In Netflix’s hit show Unorthodox, há uma cena de barbear a cabeça que vai ficar com você muito tempo após o episódio ter terminado. Esther ‘Esty’ Shapiro, a jovem judia ultra-ortodoxa interpretada por Shira Haas, olha-se ao espelho enquanto as suas longas fechaduras caem no chão, lágrimas correm-lhe pelas faces.
Este não é um acto de rebelião ou castigo, como estamos habituados a ver quando a cabeça rapada de uma mulher é retratada no ecrã.
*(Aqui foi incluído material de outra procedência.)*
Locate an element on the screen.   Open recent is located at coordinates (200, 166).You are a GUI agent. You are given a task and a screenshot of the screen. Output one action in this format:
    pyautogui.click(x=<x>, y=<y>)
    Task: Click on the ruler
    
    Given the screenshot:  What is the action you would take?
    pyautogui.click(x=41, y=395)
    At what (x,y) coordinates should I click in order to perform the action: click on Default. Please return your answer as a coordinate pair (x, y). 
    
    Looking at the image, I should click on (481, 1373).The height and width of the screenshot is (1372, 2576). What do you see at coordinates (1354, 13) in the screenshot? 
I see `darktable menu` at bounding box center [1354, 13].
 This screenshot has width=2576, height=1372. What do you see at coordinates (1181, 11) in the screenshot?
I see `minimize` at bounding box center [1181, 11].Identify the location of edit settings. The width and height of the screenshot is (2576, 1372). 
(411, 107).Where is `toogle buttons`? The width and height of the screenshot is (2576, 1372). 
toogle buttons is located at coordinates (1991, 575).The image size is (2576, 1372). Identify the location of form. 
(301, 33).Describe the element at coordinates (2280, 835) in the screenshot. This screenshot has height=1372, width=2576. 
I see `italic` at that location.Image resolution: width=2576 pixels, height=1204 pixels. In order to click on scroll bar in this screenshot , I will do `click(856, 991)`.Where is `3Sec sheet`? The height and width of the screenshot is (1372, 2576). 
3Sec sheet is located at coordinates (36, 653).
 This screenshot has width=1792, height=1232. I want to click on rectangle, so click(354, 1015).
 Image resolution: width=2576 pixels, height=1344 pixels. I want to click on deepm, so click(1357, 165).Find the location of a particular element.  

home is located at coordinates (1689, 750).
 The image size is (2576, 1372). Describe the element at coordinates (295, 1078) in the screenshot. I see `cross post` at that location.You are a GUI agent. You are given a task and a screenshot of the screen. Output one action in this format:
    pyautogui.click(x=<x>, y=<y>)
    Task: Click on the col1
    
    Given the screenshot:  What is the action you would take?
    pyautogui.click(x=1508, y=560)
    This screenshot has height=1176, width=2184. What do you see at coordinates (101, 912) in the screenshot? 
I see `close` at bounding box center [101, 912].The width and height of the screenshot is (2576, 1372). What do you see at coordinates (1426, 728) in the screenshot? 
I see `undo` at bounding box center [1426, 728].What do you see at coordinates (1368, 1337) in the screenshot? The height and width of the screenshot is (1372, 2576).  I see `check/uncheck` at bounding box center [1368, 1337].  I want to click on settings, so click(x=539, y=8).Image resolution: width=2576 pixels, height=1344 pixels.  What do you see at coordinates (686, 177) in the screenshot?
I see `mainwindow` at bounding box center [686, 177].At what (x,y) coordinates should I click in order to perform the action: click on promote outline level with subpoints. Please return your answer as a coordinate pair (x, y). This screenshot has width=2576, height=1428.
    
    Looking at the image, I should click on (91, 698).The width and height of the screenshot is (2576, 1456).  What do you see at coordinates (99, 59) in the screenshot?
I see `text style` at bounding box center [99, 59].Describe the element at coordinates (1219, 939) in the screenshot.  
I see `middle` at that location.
É parte de uma tradição na cultura hassídica onde o cabelo de uma mulher casada é cortado curto e escondido com uma peruca. “Sua cabeça só pode ser raspada uma vez para que eu soubesse que seria um take e tinha que acertar”, disse Haas à Vogue em abril, cujo próprio cabelo foi raspado para a cena no primeiro dia de produção. “Eu estava nervoso, mas estava disposto a fazê-lo para contar esta história.” Numa cena posterior, depois de escapar da sua comunidade religiosa e culturalmente conservadora de Satmar no Brooklyn e se mudar para Berlim, Esty joga sua peruca em um lago como um ato de libertação e renascimento.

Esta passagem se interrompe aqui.